→ **Description of the task**: Give back all the records below, unaltered.

--

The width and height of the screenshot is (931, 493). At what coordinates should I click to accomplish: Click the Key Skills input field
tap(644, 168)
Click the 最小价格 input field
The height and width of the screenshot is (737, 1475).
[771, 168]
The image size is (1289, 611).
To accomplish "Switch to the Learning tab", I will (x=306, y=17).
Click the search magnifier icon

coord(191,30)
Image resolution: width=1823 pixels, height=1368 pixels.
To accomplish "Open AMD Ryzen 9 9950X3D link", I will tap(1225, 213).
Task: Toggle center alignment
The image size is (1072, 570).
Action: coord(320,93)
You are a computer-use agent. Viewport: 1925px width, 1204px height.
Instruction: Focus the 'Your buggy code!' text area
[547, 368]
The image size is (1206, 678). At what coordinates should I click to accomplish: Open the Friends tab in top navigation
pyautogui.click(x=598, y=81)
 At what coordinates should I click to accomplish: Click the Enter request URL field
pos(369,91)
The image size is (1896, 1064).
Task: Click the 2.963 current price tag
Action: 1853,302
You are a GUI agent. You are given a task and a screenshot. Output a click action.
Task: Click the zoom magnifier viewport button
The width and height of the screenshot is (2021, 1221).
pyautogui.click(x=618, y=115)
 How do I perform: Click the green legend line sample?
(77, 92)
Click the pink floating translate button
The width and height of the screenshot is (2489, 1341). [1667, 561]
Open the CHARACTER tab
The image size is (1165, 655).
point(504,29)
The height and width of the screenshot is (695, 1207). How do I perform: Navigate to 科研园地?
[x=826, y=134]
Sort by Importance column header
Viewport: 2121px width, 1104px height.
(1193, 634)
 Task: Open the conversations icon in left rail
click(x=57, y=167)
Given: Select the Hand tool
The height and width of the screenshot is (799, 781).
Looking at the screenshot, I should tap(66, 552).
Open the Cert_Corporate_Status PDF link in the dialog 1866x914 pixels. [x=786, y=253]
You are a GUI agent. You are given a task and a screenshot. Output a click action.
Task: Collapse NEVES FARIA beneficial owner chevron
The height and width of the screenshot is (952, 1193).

--

→ **Answer to the problem**:
The width and height of the screenshot is (931, 493). At what coordinates should I click to accomplish: Click the Key Skills input field
tap(644, 168)
Click the 最小价格 input field
The height and width of the screenshot is (737, 1475).
[771, 168]
The image size is (1289, 611).
To accomplish "Switch to the Learning tab", I will (x=306, y=17).
Click the search magnifier icon

coord(191,30)
Image resolution: width=1823 pixels, height=1368 pixels.
To accomplish "Open AMD Ryzen 9 9950X3D link", I will tap(1225, 213).
Task: Toggle center alignment
The image size is (1072, 570).
Action: coord(320,93)
You are a computer-use agent. Viewport: 1925px width, 1204px height.
Instruction: Focus the 'Your buggy code!' text area
[547, 368]
The image size is (1206, 678). At what coordinates should I click to accomplish: Open the Friends tab in top navigation
pyautogui.click(x=598, y=81)
 At what coordinates should I click to accomplish: Click the Enter request URL field
pos(369,91)
The image size is (1896, 1064).
Task: Click the 2.963 current price tag
Action: 1853,302
You are a GUI agent. You are given a task and a screenshot. Output a click action.
Task: Click the zoom magnifier viewport button
The width and height of the screenshot is (2021, 1221).
pyautogui.click(x=618, y=115)
 How do I perform: Click the green legend line sample?
(77, 92)
Click the pink floating translate button
The width and height of the screenshot is (2489, 1341). [1667, 561]
Open the CHARACTER tab
The image size is (1165, 655).
point(504,29)
The height and width of the screenshot is (695, 1207). How do I perform: Navigate to 科研园地?
[x=826, y=134]
Sort by Importance column header
Viewport: 2121px width, 1104px height.
(1193, 634)
 Task: Open the conversations icon in left rail
click(x=57, y=167)
Given: Select the Hand tool
The height and width of the screenshot is (799, 781).
Looking at the screenshot, I should tap(66, 552).
Open the Cert_Corporate_Status PDF link in the dialog 1866x914 pixels. [x=786, y=253]
You are a GUI agent. You are given a task and a screenshot. Output a click action.
Task: Collapse NEVES FARIA beneficial owner chevron
The height and width of the screenshot is (952, 1193).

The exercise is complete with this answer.